What this task involves:
Given the material below, return only the lines starting at the line with "Veneto (242, 1878)" and ending at the line with "Get Price (228, 149)", exactly as they appear.

Provided records:
--- START ---

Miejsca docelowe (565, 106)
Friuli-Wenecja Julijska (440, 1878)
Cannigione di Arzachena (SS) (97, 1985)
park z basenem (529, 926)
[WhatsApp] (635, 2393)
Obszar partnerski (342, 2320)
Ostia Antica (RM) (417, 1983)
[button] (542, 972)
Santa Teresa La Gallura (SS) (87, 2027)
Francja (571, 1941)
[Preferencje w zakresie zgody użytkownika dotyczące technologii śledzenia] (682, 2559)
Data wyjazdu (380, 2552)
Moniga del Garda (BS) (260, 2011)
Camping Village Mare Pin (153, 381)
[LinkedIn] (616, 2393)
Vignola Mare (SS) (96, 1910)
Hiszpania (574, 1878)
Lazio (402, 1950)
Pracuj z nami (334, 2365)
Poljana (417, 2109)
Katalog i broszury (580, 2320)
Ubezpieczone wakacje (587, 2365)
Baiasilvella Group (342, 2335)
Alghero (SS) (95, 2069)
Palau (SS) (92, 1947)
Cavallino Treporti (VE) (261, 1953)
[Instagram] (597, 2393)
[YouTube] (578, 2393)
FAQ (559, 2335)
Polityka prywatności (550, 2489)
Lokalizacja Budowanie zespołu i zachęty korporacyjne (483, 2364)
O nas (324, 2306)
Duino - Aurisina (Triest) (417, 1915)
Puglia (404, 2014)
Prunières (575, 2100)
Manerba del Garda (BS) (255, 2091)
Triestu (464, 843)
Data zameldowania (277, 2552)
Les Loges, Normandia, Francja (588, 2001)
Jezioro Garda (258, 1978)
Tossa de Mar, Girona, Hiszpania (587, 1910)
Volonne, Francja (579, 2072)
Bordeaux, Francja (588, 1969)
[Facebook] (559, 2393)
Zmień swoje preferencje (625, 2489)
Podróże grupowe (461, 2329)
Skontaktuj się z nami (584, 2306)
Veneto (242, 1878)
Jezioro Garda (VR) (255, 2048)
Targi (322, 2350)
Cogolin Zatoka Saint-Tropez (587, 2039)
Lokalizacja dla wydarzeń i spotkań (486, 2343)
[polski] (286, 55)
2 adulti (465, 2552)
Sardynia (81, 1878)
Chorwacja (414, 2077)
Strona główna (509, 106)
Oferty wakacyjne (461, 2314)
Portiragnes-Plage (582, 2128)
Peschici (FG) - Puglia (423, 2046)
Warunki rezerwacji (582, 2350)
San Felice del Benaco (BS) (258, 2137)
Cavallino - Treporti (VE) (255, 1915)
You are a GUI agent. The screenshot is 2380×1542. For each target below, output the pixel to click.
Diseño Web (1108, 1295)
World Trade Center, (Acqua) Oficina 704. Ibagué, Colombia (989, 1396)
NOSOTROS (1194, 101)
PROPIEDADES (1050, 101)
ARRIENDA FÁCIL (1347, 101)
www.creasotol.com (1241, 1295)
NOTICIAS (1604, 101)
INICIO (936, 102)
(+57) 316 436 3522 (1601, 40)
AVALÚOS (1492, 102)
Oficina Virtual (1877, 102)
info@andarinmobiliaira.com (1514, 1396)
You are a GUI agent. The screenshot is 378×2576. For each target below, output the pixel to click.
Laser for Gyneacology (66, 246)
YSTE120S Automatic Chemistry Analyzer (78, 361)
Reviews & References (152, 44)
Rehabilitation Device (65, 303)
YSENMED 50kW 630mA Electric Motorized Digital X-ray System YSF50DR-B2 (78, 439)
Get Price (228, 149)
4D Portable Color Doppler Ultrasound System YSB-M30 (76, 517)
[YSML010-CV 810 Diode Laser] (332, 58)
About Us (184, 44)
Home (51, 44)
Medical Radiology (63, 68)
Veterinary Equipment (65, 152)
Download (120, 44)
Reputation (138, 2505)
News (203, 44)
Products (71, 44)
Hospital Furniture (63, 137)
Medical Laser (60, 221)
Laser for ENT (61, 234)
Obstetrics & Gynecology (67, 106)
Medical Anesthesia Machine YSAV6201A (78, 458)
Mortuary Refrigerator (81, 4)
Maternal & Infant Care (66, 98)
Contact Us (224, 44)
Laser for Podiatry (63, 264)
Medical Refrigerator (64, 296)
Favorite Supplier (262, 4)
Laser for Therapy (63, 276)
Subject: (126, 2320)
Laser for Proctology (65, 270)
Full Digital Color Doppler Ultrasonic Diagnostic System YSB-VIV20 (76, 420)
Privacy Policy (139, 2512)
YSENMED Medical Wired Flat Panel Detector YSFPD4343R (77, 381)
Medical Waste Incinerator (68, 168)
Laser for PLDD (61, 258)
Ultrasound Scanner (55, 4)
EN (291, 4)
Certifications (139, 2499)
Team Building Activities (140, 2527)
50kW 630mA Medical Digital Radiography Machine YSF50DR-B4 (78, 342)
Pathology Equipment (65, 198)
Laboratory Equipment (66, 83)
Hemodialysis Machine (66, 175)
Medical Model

--- END ---

Response:
Veneto (242, 1878)
Jezioro Garda (VR) (255, 2048)
Targi (322, 2350)
Cogolin Zatoka Saint-Tropez (587, 2039)
Lokalizacja dla wydarzeń i spotkań (486, 2343)
[polski] (286, 55)
2 adulti (465, 2552)
Sardynia (81, 1878)
Chorwacja (414, 2077)
Strona główna (509, 106)
Oferty wakacyjne (461, 2314)
Portiragnes-Plage (582, 2128)
Peschici (FG) - Puglia (423, 2046)
Warunki rezerwacji (582, 2350)
San Felice del Benaco (BS) (258, 2137)
Cavallino - Treporti (VE) (255, 1915)
You are a GUI agent. The screenshot is 2380×1542. For each target below, output the pixel to click.
Diseño Web (1108, 1295)
World Trade Center, (Acqua) Oficina 704. Ibagué, Colombia (989, 1396)
NOSOTROS (1194, 101)
PROPIEDADES (1050, 101)
ARRIENDA FÁCIL (1347, 101)
www.creasotol.com (1241, 1295)
NOTICIAS (1604, 101)
INICIO (936, 102)
(+57) 316 436 3522 (1601, 40)
AVALÚOS (1492, 102)
Oficina Virtual (1877, 102)
info@andarinmobiliaira.com (1514, 1396)
You are a GUI agent. The screenshot is 378×2576. For each target below, output the pixel to click.
Laser for Gyneacology (66, 246)
YSTE120S Automatic Chemistry Analyzer (78, 361)
Reviews & References (152, 44)
Rehabilitation Device (65, 303)
YSENMED 50kW 630mA Electric Motorized Digital X-ray System YSF50DR-B2 (78, 439)
Get Price (228, 149)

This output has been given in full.